Vegetação Própria Para Alimentação Do Gado
Este guia vai te ajudar a entender como usar vegetação própria para alimentação do gado, desde a escolha das espécies até a integração com o manejo, melhorando a eficiência e reduzindo custos na propriedade.
Por que a vegetação própria é importante na alimentação do gado
Produzir parte da dieta a partir de forragens cultivadas ou espontâneas na própria propriedade traz vantagens econômicas e nutricionais. Além de reduzir a dependência de concentrados e feno, você pode melhorar a qualidade da dieta com pastagens bem manejadas, usando espécies adaptadas ao solo e clima da sua região.
Quais são as principais espécies de vegetação para alimentar o gado
A escolha das forrageiras depende do clima, solo e sistema de pastejo. Existem opções que vão desde gramíneas até leguminosas, cada uma com perfis nutritivos distintos.

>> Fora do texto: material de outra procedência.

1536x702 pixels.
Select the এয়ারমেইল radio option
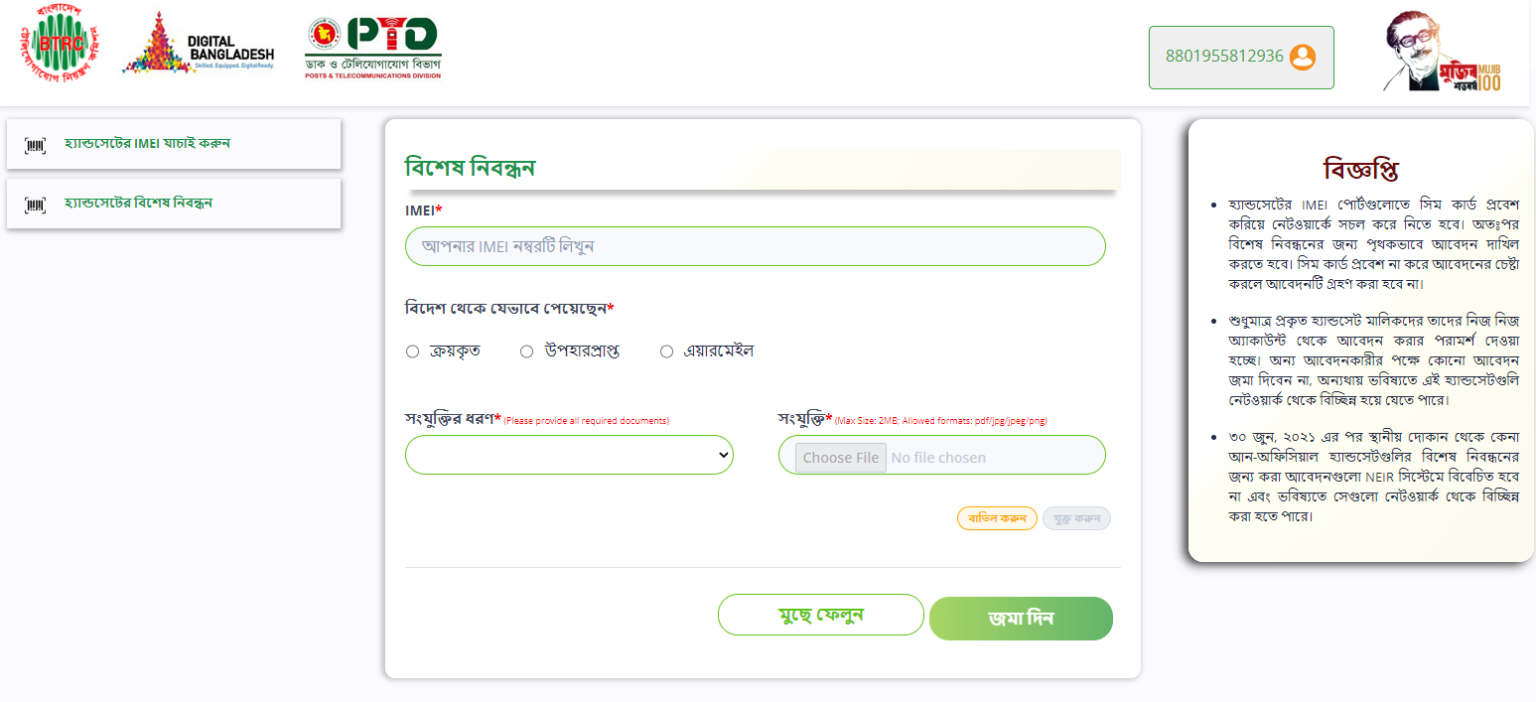click(x=666, y=351)
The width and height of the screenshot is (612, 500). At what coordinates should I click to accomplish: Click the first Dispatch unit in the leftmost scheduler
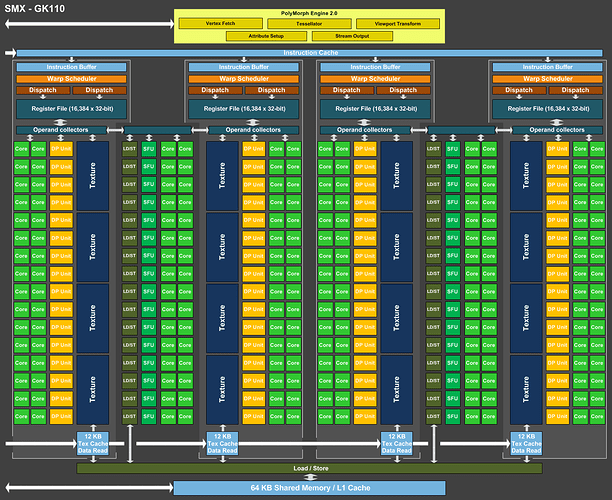pos(42,90)
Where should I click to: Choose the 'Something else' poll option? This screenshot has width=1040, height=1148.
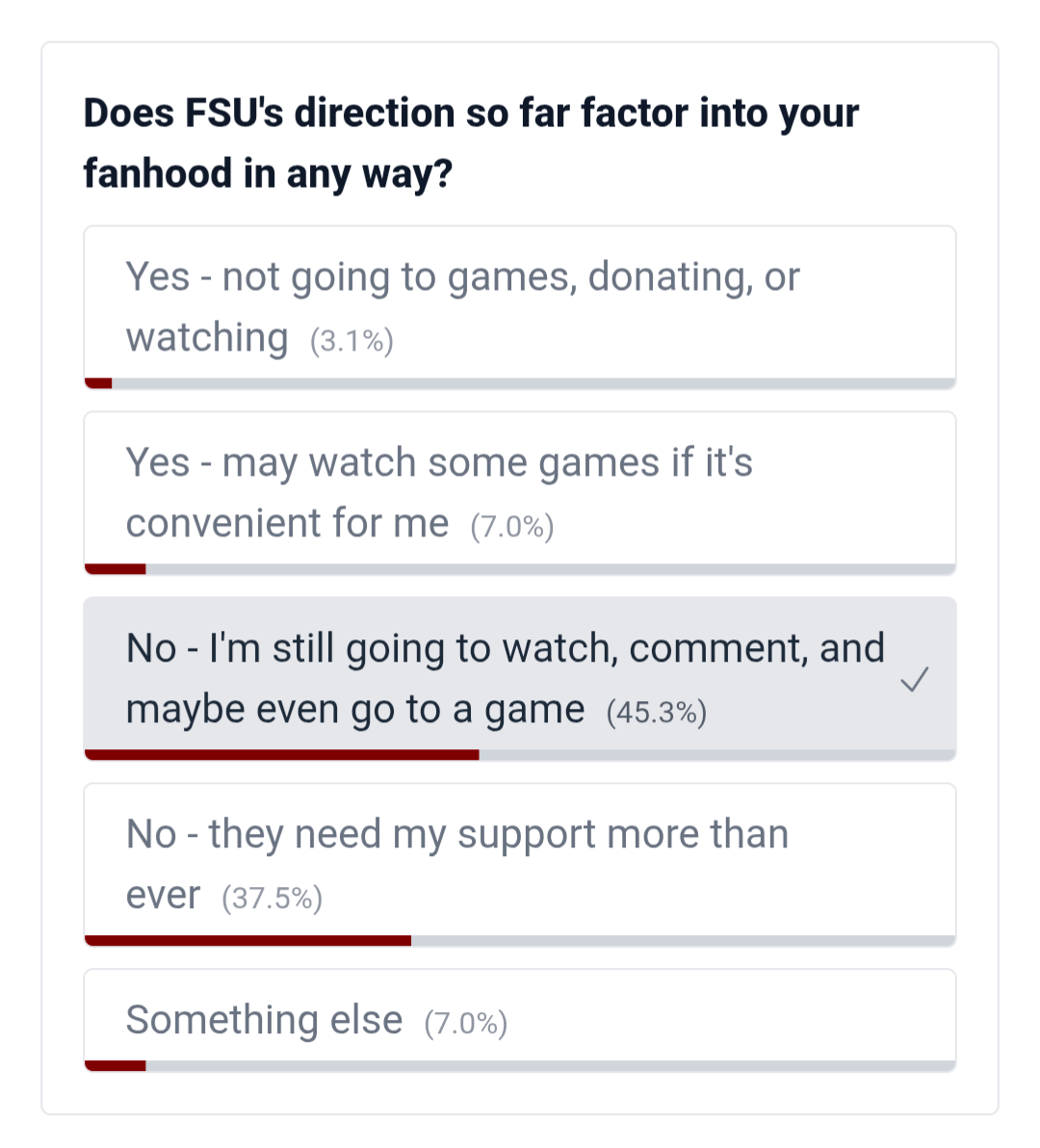click(x=265, y=1020)
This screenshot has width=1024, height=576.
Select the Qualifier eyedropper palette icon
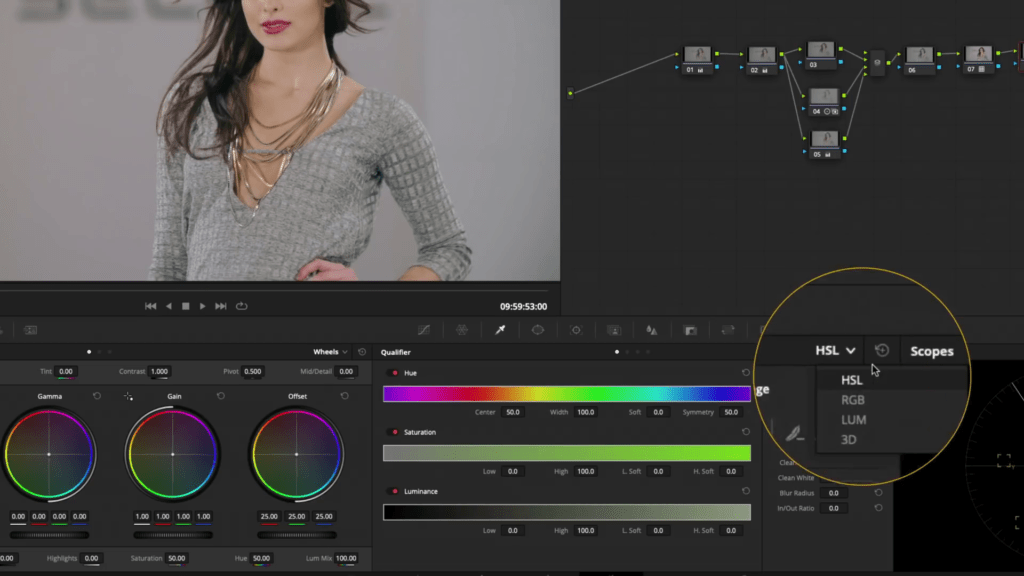tap(500, 330)
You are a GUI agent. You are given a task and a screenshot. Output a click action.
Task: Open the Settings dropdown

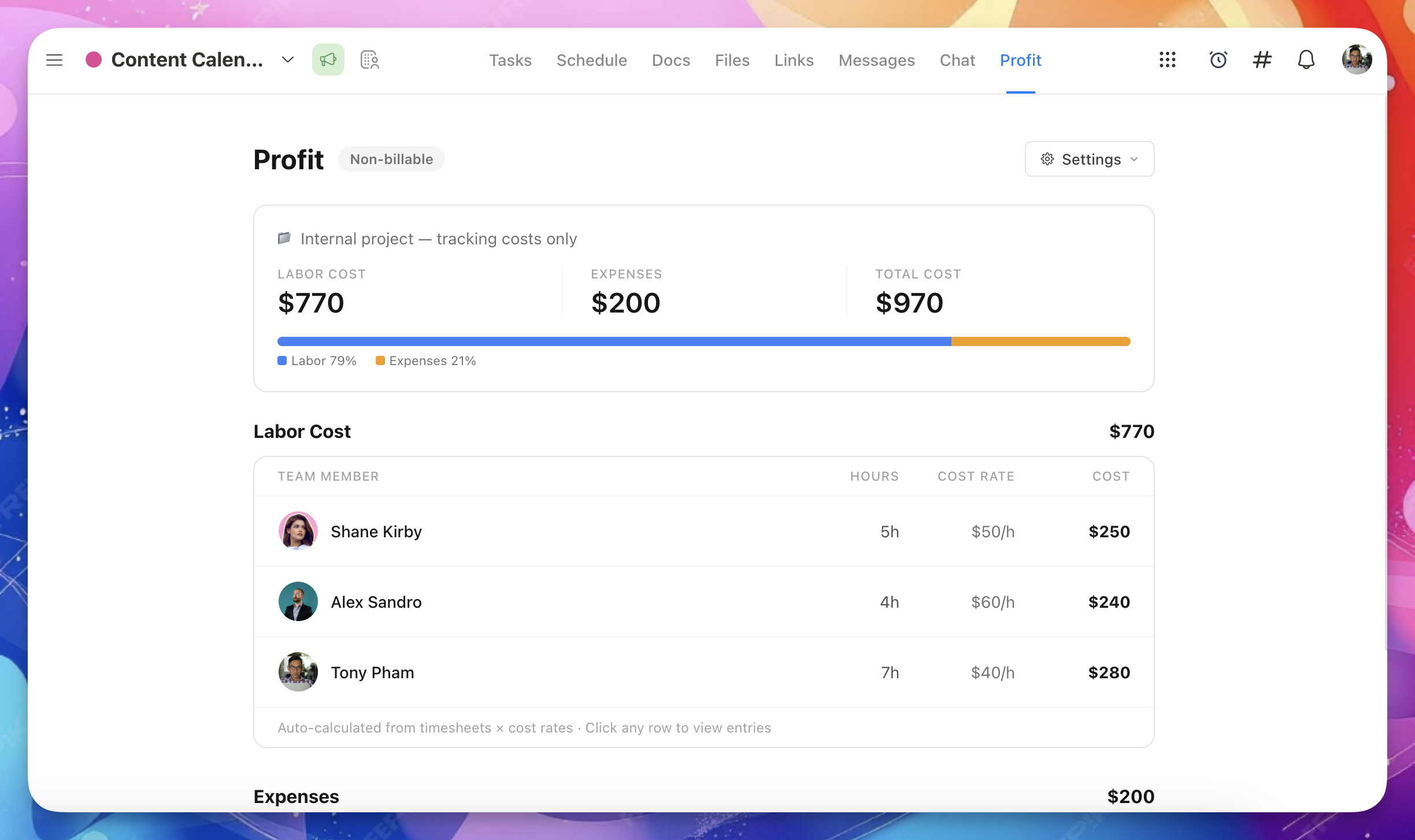[1089, 159]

Gramíneas comuns na alimentação bovina
- Cenchrus (Cenchrus ciliaris, pasto buffel)
- Brachiaria (Brachiaria brizantha, MG, Decumbens)
- Capim elefante (Pennisetum purpureum)
- Milco (Panicum maximum)
- Tifton (Cynodon dactylon)
Leguminosas que melhoram a qualidade da ração
- Calopogonio (Calopogonium mucunoides)
- Comum (Macroptilium atropurpureum)
- Carvão (Desmodium intortum)
- Sorgo forrageiro (Sorghum spp.)
Como planejar a área e o manejo da vegetação
Um planejamento eficiente evita a sobrecarga de pasto e ajuda na recuperação das forragens. Dividir a área em parcelas e fazer o pasteio rotativo são práticas que aumentam a produtividade e a durabilidade do sistema.
- Faça um diagnóstico do solo e escolha as espécies adequadas.
- Delimite áreas de pasteio e estabeleça um sistema de rotação.
- Calcule a capacidade de carga conforme o tamanho da área e o teor de matéria seca.
- Implante as forragens com densidade adequada e época correta de semeadura.
- Monitore a altura de corte ou pasteio para evitar estresse das plantas.
Quais são os equipamentos e cuidados necessários
Ter os insumos e ferramentas certos facilita o manejo e garante que as forragens estejam em boas condições de crescimento.
Equipamentos e insumos básicos
- Rastreadeira ou arado para preparo do solo
- Semeadora de linha ou superfície
- Mudas ou sementes certificadas
- Adubação de base e complementar conforme análise
- Sistema de irrigação, se for necessário
- Máquinas de corte e transporte (prensas, picadeiras)
Cuidados com a saúde do solo e manejo hídrico
- Evite sobrecarga de gado em áreas alagadiças.
- Controle de pragas e ervas daninhas para não competirem com as culturas.
- Rodeie culturas para reduzir pragas e melhorar a fertilidade.
- Use a irrigação de forma estratégica em períodos críticos de crescimento.
Como integrar a vegetação com outras práticas na propriedade
Integrar o cultivo de forragens com outras atividades, como a lavoura temporária ou a pecuária de corte, pode trazer melhorias na rotação de nutrientes e na rentabilidade global do empreendimento.

Perguntas frequentes
É possível substituir completamente os concentrados com pastagem?
Depende da produção de forragem, da raça e fase do animal. Em sistemas bem organizados, é possível reduzir muito os custos com concentrados, mas pode ser necessário suplementar em períodos críticos.
Como evitar a perda de pasto por compactação do solo?
Evite trafegar quando o solo está úmido, use áreas de descanso e implemente o pasteio rotativo para dar tempo de recuperação das forragens.
Qual a melhor época para semear as forragens?
O ideal segue as características regionais: geralmente no início da estação chuvosa para gramíneas e leguminosas, aproveitando a umidade natural.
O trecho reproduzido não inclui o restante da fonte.